::: Excerpted data
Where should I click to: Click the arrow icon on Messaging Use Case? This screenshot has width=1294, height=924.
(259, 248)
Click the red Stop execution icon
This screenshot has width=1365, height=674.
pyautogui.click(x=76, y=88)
::::::
▶ **To be done**
Change "arrow icon" to "chevron icon" throughout the listing above and reproduce it with nothing else altered.

▶ **Response**
Where should I click to: Click the chevron icon on Messaging Use Case? This screenshot has width=1294, height=924.
(259, 248)
Click the red Stop execution icon
This screenshot has width=1365, height=674.
pyautogui.click(x=76, y=88)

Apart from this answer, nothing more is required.